China has been at the forefront of chasing and attracting international talent. The Thousand Talent Program, which started in 2008, aims to hire academics and entrepreneurs from around the world in 10 years, and late last year it made additional 1,000 offers to foreign experts, specifically.
Bae Min-keun, an economist at LG Economic Research Institute, agreed that when it comes to talent recruitment, state borderlines have become blurred.
“We cannot have, and don’t need to have all the resources, that is why we need to expand our talent pool and think more globally in order to find the right kind of skills,” Bae said.
He added that some Koreans still believe in “ethnic homogeneity” and that corporate human resources teams tend to favor Korean nationals over others, which contributes to a turn-off factor regarding international qualifications, Bae said.
When it comes to racial and ethnic prejudice against foreigners, Korea still has a long way to go.
For foreign families who decide to raise children here, discrimination is a shared experience, especially amongst other Asian ethnicities including Indian, Pakistan, Nepal and Bangladesh natives.
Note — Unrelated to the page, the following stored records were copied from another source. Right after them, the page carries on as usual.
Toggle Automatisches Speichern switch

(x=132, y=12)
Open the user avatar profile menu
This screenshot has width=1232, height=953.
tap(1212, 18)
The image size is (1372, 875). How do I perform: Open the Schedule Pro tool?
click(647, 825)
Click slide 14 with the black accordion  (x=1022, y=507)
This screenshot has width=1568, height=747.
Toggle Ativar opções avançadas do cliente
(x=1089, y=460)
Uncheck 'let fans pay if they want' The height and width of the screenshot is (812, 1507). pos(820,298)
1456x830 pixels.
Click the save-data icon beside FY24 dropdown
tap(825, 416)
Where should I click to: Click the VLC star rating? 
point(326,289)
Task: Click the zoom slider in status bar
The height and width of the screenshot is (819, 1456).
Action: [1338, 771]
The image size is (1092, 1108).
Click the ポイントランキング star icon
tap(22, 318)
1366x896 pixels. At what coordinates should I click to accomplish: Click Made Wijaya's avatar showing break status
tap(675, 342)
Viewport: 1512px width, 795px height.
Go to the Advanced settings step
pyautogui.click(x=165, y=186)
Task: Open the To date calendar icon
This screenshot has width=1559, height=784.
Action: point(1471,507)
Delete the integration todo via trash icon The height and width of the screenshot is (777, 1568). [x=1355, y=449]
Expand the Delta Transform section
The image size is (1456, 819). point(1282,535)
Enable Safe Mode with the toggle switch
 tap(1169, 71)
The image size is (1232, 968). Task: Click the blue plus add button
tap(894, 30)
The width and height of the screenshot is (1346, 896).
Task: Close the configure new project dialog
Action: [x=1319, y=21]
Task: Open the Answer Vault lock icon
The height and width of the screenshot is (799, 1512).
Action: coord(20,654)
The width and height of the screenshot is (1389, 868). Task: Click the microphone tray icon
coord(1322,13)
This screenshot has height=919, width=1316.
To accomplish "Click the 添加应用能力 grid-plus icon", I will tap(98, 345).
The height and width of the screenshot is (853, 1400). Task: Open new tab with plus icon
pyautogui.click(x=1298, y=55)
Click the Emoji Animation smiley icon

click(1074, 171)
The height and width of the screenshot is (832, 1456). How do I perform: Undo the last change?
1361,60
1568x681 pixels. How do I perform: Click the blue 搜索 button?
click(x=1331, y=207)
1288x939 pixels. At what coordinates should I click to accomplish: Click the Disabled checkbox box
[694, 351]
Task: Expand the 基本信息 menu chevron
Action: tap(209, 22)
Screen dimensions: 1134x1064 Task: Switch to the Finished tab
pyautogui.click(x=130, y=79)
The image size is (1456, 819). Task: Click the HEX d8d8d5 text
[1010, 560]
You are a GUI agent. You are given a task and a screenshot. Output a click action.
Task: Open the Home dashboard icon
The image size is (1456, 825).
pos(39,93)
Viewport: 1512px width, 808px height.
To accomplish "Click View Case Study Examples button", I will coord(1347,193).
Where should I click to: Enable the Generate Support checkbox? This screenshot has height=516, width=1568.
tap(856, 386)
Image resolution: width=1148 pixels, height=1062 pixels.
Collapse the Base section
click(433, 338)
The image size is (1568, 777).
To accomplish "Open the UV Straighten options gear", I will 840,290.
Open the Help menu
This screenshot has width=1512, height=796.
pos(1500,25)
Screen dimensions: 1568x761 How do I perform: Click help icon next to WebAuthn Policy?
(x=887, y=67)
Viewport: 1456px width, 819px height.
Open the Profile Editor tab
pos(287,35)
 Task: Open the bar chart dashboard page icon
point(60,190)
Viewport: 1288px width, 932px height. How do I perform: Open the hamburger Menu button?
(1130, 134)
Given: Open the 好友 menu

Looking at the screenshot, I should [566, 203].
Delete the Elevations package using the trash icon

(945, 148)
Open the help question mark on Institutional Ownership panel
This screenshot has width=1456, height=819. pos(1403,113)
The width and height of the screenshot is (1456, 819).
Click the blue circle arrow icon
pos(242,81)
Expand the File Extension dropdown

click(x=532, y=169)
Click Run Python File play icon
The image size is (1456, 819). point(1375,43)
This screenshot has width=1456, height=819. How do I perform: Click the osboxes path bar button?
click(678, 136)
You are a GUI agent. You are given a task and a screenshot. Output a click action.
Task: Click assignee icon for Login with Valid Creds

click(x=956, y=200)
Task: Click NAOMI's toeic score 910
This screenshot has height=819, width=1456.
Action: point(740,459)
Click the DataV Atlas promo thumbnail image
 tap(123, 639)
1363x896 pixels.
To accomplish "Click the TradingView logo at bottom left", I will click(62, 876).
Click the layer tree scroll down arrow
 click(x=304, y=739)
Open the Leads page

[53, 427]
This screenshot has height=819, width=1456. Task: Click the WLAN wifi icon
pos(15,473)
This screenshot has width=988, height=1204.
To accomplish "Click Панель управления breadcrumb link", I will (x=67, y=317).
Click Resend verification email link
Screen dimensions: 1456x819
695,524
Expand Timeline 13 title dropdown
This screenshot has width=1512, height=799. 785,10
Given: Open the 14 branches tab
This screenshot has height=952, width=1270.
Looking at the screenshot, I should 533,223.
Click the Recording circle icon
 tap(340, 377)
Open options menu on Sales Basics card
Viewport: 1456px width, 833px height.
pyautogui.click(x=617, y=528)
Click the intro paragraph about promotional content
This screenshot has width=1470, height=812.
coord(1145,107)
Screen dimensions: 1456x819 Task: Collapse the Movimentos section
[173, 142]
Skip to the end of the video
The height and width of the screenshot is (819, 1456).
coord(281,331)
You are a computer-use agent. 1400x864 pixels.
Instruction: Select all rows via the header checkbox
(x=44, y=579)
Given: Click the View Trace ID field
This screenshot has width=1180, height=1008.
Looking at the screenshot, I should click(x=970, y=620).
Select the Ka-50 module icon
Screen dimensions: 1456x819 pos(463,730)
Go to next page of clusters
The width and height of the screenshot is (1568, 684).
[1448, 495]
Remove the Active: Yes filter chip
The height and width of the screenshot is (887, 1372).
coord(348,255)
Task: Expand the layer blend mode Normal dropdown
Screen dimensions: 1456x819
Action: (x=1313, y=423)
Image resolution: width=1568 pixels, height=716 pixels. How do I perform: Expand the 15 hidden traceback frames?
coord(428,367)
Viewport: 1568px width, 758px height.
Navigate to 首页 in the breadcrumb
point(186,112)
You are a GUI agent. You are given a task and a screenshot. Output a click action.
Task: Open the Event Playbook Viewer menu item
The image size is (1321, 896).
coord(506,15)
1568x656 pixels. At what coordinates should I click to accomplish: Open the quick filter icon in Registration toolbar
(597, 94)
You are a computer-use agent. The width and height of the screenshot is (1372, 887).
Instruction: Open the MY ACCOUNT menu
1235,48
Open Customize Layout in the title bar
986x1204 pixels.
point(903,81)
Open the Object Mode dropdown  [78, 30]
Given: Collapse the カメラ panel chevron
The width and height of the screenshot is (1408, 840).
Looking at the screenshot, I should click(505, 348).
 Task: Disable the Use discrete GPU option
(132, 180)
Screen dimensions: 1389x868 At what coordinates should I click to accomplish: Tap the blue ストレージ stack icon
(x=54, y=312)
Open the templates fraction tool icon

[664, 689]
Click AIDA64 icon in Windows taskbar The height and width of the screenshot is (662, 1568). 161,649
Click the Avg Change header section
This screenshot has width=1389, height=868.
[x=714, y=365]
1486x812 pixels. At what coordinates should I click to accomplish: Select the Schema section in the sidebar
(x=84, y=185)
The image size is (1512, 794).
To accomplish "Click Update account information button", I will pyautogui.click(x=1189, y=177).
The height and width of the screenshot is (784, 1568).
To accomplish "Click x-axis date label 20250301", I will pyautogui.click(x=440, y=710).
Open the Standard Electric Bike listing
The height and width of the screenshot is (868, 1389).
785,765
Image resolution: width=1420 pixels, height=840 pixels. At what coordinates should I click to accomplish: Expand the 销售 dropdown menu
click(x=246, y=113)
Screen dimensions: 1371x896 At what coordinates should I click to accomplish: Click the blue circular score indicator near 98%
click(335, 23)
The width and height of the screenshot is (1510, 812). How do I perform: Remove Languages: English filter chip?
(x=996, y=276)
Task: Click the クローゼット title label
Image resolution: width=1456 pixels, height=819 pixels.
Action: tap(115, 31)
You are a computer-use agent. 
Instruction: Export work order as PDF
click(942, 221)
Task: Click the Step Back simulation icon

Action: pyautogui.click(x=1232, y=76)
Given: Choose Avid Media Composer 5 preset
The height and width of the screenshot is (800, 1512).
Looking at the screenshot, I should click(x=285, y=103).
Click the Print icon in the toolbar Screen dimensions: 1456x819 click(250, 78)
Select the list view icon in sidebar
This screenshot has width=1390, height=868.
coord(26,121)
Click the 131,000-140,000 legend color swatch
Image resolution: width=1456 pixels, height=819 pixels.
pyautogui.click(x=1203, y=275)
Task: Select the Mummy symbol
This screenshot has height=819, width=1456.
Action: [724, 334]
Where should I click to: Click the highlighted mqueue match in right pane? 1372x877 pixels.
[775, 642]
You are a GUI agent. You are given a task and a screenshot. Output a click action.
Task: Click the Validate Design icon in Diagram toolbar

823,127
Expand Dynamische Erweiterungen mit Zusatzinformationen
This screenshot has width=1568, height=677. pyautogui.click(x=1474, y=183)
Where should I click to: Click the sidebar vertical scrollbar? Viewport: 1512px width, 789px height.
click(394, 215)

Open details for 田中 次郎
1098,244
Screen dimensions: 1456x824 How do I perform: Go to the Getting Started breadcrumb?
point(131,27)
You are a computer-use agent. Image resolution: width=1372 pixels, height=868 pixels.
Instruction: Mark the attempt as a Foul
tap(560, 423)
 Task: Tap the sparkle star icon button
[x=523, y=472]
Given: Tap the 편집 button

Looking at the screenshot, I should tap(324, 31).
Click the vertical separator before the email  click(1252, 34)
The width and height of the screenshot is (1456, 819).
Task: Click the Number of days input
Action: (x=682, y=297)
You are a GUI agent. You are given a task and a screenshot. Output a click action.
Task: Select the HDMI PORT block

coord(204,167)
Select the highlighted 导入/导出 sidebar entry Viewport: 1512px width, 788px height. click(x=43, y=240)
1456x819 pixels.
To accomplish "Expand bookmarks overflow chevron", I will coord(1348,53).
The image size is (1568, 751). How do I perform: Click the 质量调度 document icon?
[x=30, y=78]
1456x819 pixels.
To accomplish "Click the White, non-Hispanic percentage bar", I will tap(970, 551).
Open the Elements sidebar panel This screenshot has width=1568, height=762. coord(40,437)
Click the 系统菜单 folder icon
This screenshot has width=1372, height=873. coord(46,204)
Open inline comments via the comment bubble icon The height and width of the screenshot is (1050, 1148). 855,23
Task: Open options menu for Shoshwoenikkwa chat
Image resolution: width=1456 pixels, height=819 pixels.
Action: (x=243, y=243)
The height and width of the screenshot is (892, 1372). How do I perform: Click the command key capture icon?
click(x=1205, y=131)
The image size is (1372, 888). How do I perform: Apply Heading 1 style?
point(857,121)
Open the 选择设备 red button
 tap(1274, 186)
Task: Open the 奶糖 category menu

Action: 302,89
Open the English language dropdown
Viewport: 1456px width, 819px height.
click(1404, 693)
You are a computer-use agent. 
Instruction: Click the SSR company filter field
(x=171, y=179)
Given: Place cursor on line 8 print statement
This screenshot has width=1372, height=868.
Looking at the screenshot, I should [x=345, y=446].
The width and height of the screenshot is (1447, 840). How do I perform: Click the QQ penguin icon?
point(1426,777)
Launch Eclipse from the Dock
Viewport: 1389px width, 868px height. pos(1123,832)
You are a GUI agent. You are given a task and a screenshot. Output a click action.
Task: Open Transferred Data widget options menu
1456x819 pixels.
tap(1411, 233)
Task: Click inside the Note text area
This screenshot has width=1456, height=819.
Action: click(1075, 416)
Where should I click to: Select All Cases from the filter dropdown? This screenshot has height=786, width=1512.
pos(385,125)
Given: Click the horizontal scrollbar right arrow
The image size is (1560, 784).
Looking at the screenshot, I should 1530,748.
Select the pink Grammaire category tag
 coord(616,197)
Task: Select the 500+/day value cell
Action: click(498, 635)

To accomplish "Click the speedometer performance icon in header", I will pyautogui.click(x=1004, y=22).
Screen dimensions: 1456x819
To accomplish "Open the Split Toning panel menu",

S. Lee, a Korean-American, who relocated to Daejeon in 2010 to work for a French pharmaceutical company, described the different treatment expats experience according to their race.
“European or American friends of mine are pretty happy here whereas my Southeast Asian friends, who are from India, Pakistan and Bangladesh, feel discriminated against a lot, they’re really smart guys but they are often treated like factory workers or illegal immigrants,” Lee said.
“We do need a lot of global talent in Korea but including people with more diverse backgrounds,” he said.
Poor consideration of language and cultural barriers is another hurdle for international workers.
Small-and-medium companies, in many cases, rarely have staff who can communicate in English, Ali said. And large companies, too, fall short of making gestures that can make a difference to the quality of people’s lives.
For example, general meetings which all employees attend are conducted in Korean so foreign co-workers are often excluded from any discussions. Moreover, many company cafeterias do not serve vegetarian dishes, which most Indians prefer.